Nonmuscle myosin IIA-dependent force inhibits cell spreading and drives F-actin flow


Nonmuscle myosin IIA (NMM-IIA) is involved in the formation of focal adhesions and neurite retraction. However, the role of NMM-IIA in these functions remains largely unknown. Using RNA interference as a tool to decrease NMM-IIA expression, we have found that NMM-IIA is the major myosin involved in traction force generation and retrograde F-actin flow in mouse embryonic fibroblast cells. Quantitative analyses revealed that ∼60% of traction force on fibronectin-coated surfaces is contributed by NMM-IIA and ∼30% by NMM-IIB. The retrograde F-actin flow decreased dramatically in NMM-IIA-depleted cells, but seemed unaffected by NMM-IIB deletion.
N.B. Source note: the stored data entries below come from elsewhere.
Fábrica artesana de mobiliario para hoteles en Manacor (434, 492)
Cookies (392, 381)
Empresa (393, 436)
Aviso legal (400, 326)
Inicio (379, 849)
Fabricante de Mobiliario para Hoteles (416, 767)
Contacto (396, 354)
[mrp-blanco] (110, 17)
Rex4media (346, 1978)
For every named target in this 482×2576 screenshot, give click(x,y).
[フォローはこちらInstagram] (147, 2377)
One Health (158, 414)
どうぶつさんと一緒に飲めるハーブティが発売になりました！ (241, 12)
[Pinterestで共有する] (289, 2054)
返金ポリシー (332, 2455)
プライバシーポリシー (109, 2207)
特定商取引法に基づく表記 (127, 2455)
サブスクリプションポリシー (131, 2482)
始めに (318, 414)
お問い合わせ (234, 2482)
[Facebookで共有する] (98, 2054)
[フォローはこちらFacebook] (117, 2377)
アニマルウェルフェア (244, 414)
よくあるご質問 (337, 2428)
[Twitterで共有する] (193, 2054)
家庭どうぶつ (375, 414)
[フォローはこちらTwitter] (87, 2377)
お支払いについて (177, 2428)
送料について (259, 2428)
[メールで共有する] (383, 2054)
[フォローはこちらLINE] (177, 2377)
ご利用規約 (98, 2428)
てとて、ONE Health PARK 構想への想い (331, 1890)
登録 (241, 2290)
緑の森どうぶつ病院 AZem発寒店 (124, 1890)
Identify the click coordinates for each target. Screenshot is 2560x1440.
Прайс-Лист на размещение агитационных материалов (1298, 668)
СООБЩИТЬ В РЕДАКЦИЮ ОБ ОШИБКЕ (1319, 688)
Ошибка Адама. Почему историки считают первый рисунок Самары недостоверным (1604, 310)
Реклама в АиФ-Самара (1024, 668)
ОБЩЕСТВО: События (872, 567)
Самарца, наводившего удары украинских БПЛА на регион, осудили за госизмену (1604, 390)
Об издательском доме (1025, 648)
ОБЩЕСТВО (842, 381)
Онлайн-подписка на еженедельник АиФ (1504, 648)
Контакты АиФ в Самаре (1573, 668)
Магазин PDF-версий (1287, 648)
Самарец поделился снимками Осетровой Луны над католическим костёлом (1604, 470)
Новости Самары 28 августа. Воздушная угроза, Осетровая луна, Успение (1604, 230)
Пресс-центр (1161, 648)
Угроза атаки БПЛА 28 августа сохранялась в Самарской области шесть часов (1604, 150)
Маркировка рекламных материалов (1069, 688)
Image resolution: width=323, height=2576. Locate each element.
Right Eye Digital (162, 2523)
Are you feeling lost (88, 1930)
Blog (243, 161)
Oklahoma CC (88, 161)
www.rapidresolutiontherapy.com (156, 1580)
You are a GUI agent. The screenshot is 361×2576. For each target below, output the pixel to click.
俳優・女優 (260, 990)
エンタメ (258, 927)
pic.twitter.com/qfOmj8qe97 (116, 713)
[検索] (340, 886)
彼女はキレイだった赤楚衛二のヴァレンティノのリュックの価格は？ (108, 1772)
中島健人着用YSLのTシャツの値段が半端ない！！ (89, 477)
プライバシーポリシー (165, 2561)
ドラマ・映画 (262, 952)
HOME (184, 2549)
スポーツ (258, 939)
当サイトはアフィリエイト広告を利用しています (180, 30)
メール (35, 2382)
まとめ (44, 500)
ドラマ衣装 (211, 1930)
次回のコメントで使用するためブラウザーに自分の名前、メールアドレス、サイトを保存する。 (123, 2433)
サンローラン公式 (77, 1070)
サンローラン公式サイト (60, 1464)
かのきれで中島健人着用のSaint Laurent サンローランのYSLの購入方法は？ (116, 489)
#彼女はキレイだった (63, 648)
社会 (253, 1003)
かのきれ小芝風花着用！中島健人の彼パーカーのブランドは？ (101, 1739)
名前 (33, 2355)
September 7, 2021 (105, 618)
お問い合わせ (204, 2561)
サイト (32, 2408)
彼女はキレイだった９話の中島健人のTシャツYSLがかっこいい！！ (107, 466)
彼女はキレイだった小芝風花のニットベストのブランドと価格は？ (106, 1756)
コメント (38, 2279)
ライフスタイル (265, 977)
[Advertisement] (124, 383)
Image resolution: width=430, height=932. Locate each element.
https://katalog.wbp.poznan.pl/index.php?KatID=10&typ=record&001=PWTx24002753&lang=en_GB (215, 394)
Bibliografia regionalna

In addition, we found that depletion of NMM-IIA caused cells to spread at a higher rate and to a greater area on fibronectin substrates during the early spreading period, whereas deletion of NMM-IIB appeared to have no effect on spreading. The distribution of NMM-IIA was concentrated on the dorsal surface and approached the ventral surface in the periphery, whereas NMM-IIB was primarily concentrated around the nucleus and to a lesser extent at the ventral surface in cell periphery. Our results suggest that NMM-IIA is involved in generating a coherent cytoplasmic contractile force from one side of the cell to the other through the cross-linking and the contraction of dorsal actin filaments.